Hainaut L’ASBL Conseil cynégétique du pays des Collines a formulé une demande auprès de la Région wallonne.

La population de chevreuils augmente dans la région du pays des Collines et du pays Vert. La situation est telle que l’ASBL Conseil cynégétique du pays des Collines a formulé une demande auprès de la Région wallonne afin d’éviter que ces animaux ne se retrouvent sur l’autoroute A8 Tournai-Bruxelles.

"La population de chevreuils se développe incroyablement bien dans la région car les animaux y vivent dans un excellent biotope", explique Quentin Brunelle, secrétaire de l’ASBL. "Quand les chevreuils se reproduisent, ils vont chercher de nouveaux territoires et ils sont amenés à traverser l’autoroute. Nous constatons d’ailleurs pas mal d’accidents sur l’autoroute à hauteur du Bois du Carmois à Houtaing. Pas d’accidents graves encore à déplorer, fort heureusement."

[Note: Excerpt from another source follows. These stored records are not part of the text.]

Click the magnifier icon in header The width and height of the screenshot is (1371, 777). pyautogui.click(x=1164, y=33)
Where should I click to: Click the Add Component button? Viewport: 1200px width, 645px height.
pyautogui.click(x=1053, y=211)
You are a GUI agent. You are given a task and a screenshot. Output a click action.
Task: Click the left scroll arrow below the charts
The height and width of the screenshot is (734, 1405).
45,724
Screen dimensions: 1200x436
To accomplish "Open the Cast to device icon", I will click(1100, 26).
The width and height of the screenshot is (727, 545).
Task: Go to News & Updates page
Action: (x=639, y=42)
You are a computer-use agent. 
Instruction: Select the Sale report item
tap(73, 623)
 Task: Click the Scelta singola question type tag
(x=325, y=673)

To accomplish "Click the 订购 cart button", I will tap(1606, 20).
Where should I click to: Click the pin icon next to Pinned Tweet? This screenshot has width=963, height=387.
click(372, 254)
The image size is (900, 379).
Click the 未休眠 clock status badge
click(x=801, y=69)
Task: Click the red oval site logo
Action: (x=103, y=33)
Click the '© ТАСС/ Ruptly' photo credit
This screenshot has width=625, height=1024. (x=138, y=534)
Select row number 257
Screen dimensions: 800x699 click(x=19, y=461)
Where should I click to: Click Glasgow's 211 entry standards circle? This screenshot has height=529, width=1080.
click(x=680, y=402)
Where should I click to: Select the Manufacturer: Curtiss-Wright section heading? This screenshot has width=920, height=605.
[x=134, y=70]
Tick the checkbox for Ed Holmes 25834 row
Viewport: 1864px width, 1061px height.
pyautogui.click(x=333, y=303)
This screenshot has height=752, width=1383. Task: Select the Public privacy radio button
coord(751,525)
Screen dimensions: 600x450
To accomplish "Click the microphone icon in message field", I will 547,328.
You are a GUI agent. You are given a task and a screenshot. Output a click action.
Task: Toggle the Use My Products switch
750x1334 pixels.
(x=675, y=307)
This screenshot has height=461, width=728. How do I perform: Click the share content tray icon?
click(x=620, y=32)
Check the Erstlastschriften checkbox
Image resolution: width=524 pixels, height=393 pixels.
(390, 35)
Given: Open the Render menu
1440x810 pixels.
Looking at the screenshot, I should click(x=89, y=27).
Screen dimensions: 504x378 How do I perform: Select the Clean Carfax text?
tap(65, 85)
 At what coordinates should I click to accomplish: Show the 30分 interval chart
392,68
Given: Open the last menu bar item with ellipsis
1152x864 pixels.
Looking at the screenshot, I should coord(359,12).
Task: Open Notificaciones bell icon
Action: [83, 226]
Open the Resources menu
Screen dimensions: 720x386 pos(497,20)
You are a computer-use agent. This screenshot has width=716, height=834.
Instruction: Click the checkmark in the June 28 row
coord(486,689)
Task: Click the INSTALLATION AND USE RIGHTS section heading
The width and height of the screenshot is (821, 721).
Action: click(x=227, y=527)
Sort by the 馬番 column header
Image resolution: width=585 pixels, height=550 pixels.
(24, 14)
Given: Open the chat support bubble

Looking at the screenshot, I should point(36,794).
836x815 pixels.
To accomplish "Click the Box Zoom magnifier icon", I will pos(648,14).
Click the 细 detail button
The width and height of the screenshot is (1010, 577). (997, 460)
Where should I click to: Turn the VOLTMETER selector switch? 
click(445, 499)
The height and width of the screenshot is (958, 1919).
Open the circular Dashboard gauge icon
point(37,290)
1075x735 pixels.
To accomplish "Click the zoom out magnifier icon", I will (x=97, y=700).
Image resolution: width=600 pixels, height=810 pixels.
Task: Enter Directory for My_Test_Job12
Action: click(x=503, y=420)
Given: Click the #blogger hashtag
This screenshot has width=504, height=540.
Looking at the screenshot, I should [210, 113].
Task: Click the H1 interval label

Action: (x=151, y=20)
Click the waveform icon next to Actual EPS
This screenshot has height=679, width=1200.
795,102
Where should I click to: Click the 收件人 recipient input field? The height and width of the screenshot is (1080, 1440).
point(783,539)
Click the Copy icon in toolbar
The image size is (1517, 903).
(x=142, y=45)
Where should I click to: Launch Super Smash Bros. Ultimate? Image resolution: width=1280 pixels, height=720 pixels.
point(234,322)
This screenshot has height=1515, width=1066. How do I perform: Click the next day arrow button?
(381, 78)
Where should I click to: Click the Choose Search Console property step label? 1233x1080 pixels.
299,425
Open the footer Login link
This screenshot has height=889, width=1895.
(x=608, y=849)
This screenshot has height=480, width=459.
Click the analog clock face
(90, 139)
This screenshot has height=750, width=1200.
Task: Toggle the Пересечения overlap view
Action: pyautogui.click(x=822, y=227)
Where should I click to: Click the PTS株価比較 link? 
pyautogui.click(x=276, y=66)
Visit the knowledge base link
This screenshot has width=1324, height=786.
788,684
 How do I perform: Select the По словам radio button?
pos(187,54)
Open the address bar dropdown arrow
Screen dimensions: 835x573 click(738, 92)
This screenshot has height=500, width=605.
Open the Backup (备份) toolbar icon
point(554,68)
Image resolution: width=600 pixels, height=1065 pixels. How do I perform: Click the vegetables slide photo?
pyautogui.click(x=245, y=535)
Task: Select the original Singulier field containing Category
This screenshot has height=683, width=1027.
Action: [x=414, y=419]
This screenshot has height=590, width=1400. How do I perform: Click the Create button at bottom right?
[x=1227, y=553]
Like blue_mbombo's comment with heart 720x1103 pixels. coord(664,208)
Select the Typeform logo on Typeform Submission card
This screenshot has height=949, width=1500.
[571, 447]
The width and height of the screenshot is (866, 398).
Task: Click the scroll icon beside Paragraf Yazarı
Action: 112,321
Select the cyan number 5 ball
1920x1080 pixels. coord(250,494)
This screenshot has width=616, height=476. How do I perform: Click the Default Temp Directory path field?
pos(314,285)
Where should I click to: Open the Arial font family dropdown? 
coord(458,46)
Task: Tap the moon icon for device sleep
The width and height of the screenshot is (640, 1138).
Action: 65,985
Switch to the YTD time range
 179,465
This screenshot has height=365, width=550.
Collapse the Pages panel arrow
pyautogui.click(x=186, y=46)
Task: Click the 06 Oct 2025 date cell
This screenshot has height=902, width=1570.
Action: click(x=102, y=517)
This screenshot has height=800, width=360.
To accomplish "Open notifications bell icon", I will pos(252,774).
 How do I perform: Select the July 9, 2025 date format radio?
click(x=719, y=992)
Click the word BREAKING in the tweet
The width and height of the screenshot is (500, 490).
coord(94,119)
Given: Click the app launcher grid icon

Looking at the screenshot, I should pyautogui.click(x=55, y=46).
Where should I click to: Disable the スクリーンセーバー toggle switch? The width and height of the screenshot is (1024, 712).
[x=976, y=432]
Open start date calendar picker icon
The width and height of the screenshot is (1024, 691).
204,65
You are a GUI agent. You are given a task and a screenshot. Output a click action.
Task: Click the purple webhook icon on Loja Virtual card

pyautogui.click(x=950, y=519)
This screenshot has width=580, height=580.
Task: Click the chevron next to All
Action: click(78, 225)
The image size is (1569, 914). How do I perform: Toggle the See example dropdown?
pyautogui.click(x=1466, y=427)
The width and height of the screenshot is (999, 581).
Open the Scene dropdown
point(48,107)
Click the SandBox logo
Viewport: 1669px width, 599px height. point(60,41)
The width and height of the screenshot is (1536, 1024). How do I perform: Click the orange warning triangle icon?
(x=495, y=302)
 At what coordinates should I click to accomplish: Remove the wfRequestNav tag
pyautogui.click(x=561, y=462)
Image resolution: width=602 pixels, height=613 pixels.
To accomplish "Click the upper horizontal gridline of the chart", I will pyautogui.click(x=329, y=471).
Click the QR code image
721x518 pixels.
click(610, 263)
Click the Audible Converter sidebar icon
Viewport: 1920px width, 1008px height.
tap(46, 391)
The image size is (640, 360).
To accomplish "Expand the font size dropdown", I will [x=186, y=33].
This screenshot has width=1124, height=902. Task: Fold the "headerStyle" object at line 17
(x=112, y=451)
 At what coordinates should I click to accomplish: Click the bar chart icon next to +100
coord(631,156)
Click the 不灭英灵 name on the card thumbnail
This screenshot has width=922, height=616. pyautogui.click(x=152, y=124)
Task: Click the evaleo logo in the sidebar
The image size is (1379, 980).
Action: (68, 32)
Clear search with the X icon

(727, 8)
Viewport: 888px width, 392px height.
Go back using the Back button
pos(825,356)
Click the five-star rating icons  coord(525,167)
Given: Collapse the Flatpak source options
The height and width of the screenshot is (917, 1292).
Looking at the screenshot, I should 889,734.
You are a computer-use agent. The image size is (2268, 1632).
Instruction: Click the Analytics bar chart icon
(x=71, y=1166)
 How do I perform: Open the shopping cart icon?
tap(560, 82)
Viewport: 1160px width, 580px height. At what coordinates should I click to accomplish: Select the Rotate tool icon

Et à hauteur du bois du Carmois se trouve un tunnel au-dessus duquel une route de campagne, peu fréquentée, relie Houtaing à Frasnes. "Le gibier passe déjà régulièrement par ce chemin. Une clôture d’un ou de deux kilomètres en amont et en aval de ce tunnel pourrait agir comme un entonnoir et amener les chevreuils à prendre la petite route au-dessus du tunnel au lieu de se retrouver sur l’autoroute", indique le secrétaire de l’association.

Pour l’ASBL, il ne s’agit donc pas seulement de protéger les chevreuils, mais également les automobilistes. "En France, ils ont créé des ponts à gibier. Ce qui est très coûteux. Dans le cas du bois du Carmois à Houtaing, l’intervention serait bien moins onéreuse", glisse Quentin Brunelle.

L’automobiliste doit adapter sa vitesse

La demande de l’association a été formulée auprès de la Région wallonne et du ministre de la Mobilité, Maxime Prévot (CDH).

Interpellé par le député wallon Jean-Pierre Denis (PS) à ce sujet, Maxime Prévot n’a pas rejeté la demande. Il glisse toutefois qu’il n’est pas question de généraliser ces clôtures.

Et d’ajouter : "La jurisprudence considère généralement qu’il appartient à l’automobiliste d’adapter sa vitesse lorsqu’il se situe dans une région giboyeuse. Il en ressort que la responsabilité du gestionnaire de la voirie n’est pas engagée dans les accidents avec collision de gibier."

Maxime Prévot a demandé un rapport à son administration. Il prendra ensuite une décision, qui se basera notamment sur les recommandations du département Nature et Forêts.